Regardless, for just a moment, he felt peace like when Bastet had used the magic he now carried somewhere inside himself. Just… dialed down to a whisper.

To him, though, the magic spooled up around him with a force he’d never imagined possible. He could feel traces of multiple unfamiliar power inside the magic as it encircled him and knew it for what it was.

The promise of more. There’s so much more to Sora than I knew. I still don’t know, but now at least, I know I don’t know, you know.

// Son of a birch stole my line. //

He’d been using mostly wind and water, but everything that existed in the sky existed in Sora.

Intoxicated, he pulled harder on the magic, and as it spun faster around him, Oskar suddenly felt those unblinking, countless eyes watching him from impossibly far away.

Far away- both in distance and time, he knew, and he felt the terrifying feeling of those shuttering, horrifying things in the sky go perfectly still. He could feel their power, for lack of a better term, “leaking through the gaps” in his mind. He stopped reaching for more, and the feeling subsided.

Not since he’d first arrived on this planet, desperate and close to breaking apart from the ordeal of nightmares and his brother’s torture, had he felt their attention so keenly.

I don’t know what that was… but that was terrifying.

They suddenly felt less like the horrific figments of his imagination he’d tried to tell himself they were, and more like horrifying things of impossible scale who were waiting to eat this planet when it finally died, as crazy as that seemed. Blinking, he cleared his head and focused.
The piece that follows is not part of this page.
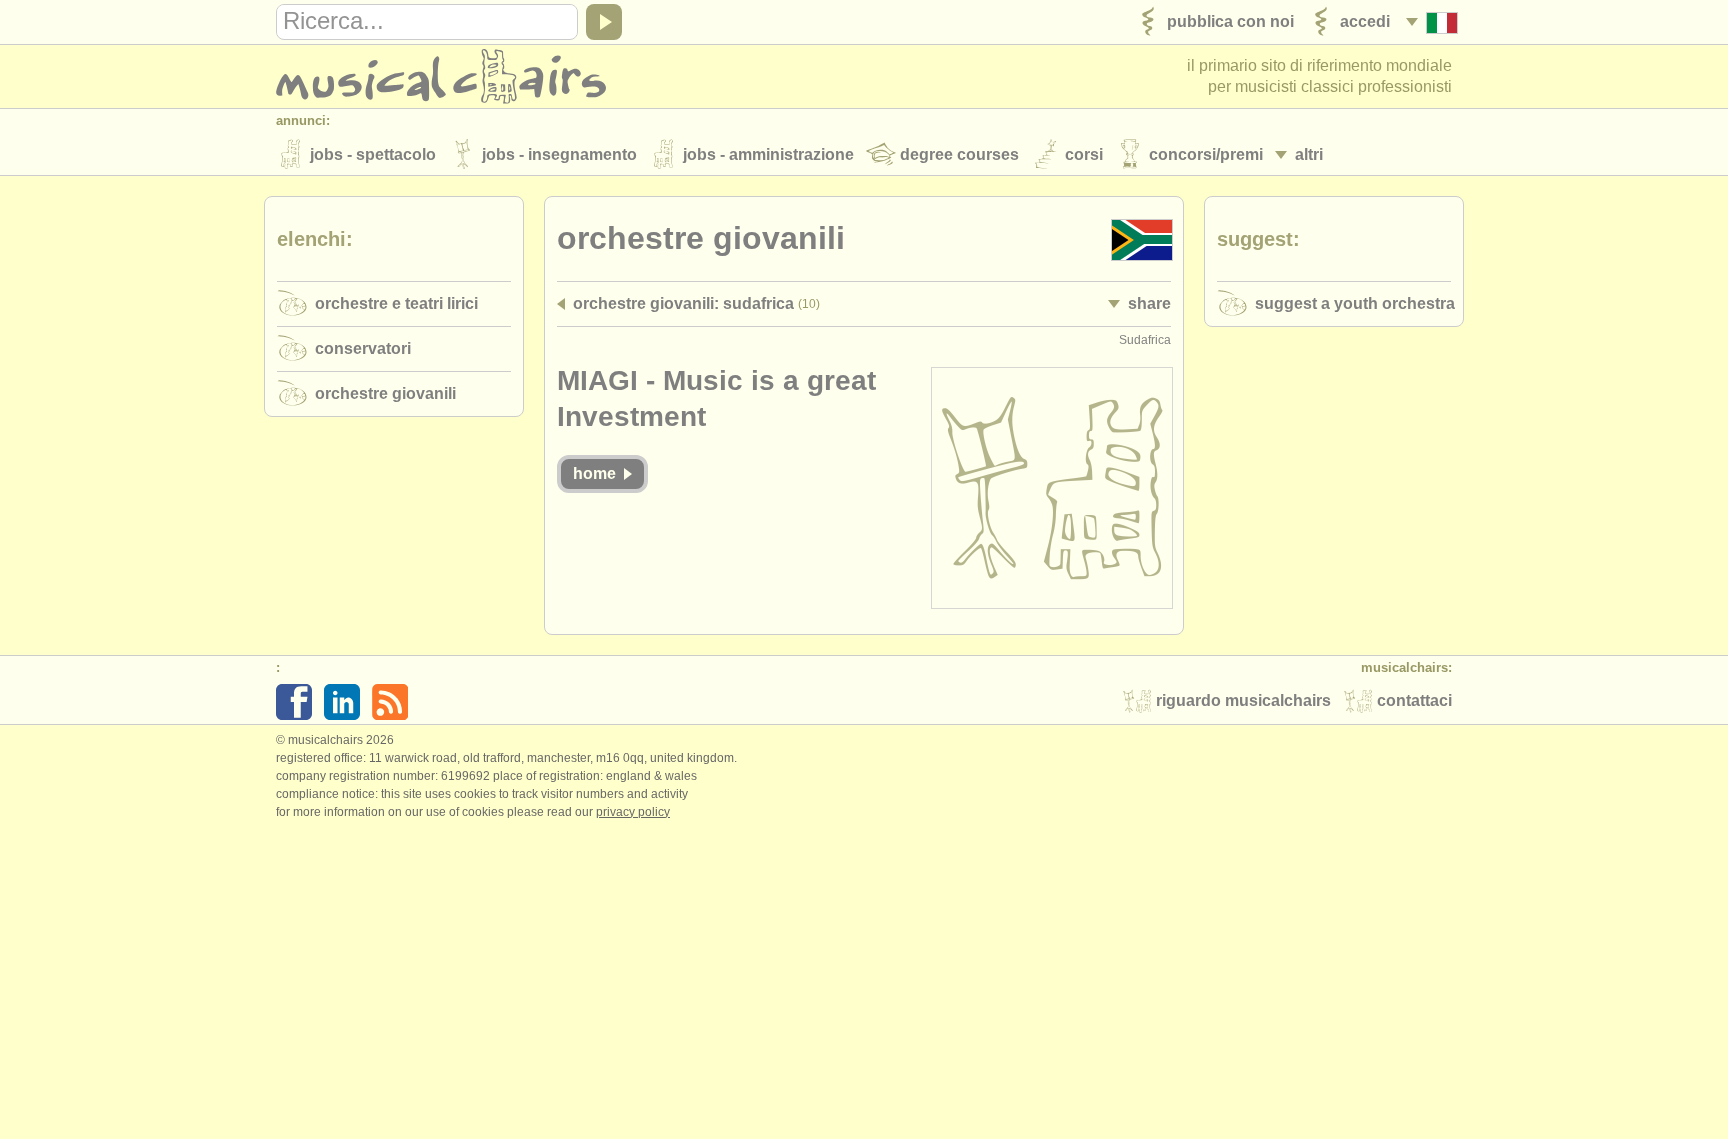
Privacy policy (633, 812)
Oskar gave it everything he had, quickly expending the Sora and swearing he’d never pull so greedily again if he could help it. With a blast of cold air that grew in strength as it swept through the cavern, the power stormed forward from above and on all sides. The change in pressure and the vacuum of Sora affected the air and sand above the cavern roof, and the sand all around them swirled in minuscule spirals before blasting outward.

The chill and pleasant scent disappeared as the cavern suddenly brightened. Oskar’s ears popped, and he saw everyone grimace as the same happened to them. The big calico shook her head and then glared at Oskar for a moment before squinting up at the opening.

Dangerous, razor thin beams of light crisscrossed the room around Oskar from the jagged portion of the glass roof.

One beam of light, as thin as fishing wire and magnified, hit Oskar’s upraised palm as he lowered it back to his side. Erik, in an appreciative show of reaction time, snapped a shield around Oskar before he even had time to pull his hand away from the painful laser-like beam. His brother’s hand steady him and stopped him from taking a step backwards away from the lights in front of him.

Looking back, he realized Erik had saved him from even more damage. Had he taken that instinctual backward step, he’d have walked right into two more beams of light that crossed behind him.

He looked over at Erik, wide eyed, and with a tired grin, Erik mouthed “Dumbass,” to him.

Oskar flipped him a bird and carefully moved up towards the entrance and then held out a hand to help Erik walk up the mound and carefully out of the cave.